Les municipalités françaises anticipent une augmentation des radars dans les centres-villes. À partir de janvier 2027, les maires pourront installer ces dispositifs à leurs propres frais, une décision qui suscite débats et préoccupations financières.
Actuellement, environ 4 700 radars automatiques équipent les routes de France. Toutefois, plusieurs maires jugent cela insuffisant. À Boissy-Saint-Léger (Val-de-Marne), l'édile, Régis Charbonnier (PS) a évoqué le tragique événement d'une dame de 58 ans renversée et décédée par la suite, soulignant l'urgence d'ajouter des dispositifs de sécurité routière.

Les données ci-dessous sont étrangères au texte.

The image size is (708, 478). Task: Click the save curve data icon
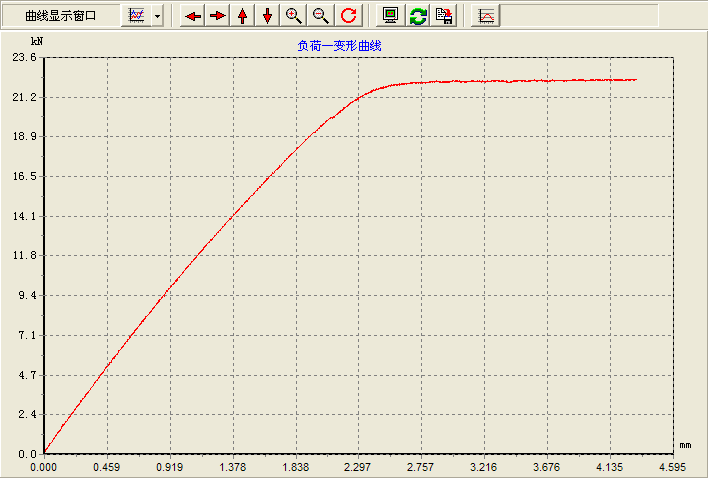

Les défis financiers des collectivités
Le coût d'un nouveau radar s'évalue entre 60 000 et 70 000 euros, une somme considérable pour de nombreuses collectivités. Actuellement, l'État ne restitue aux communes que 20% des amendes perçues, laissant les maires dans l'incertitude quant au retour sur investissement. Frédéric Cuillerier, maire sans étiquette de Saint-Ay (Loiret) et coprésident de la commission mobilités de l'Association des maires de France, a déclaré : "Cet investissement, pris en charge par les municipalités, ne s'accompagne d’aucun retour des recettes, ce qui est problématique pour nos budgets".

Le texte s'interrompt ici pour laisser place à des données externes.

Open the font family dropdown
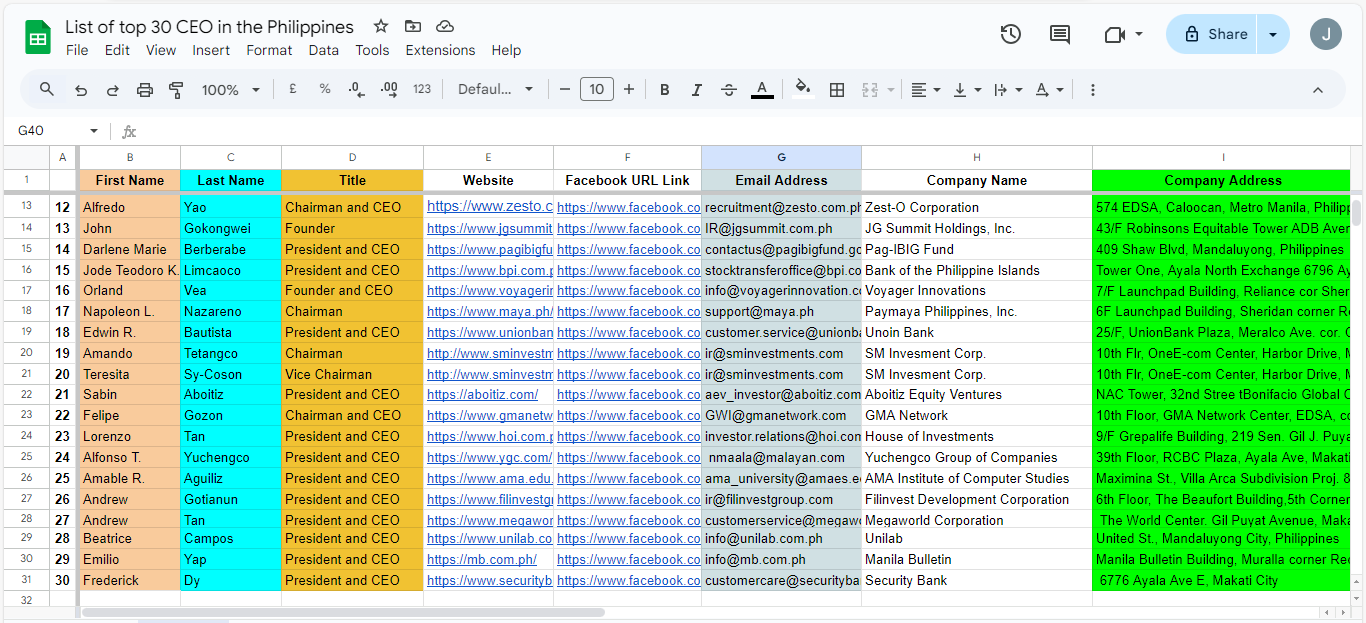point(496,90)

À Saint-Ay, où un radar fixe est déjà en place, les habitants s’opposent à l’idée de financer un nouveau dispositif. Le maire souligne : "Les amendes ne profitent pas à la commune, donc il n'est pas logique que nos impôts financent des équipements qui rapportent à l'État". Préférant des solutions plus économiques, il a opté pour des jumelles radars, coûtant 7 000 euros et jugées plus efficaces pour diminuer la vitesse des véhicules.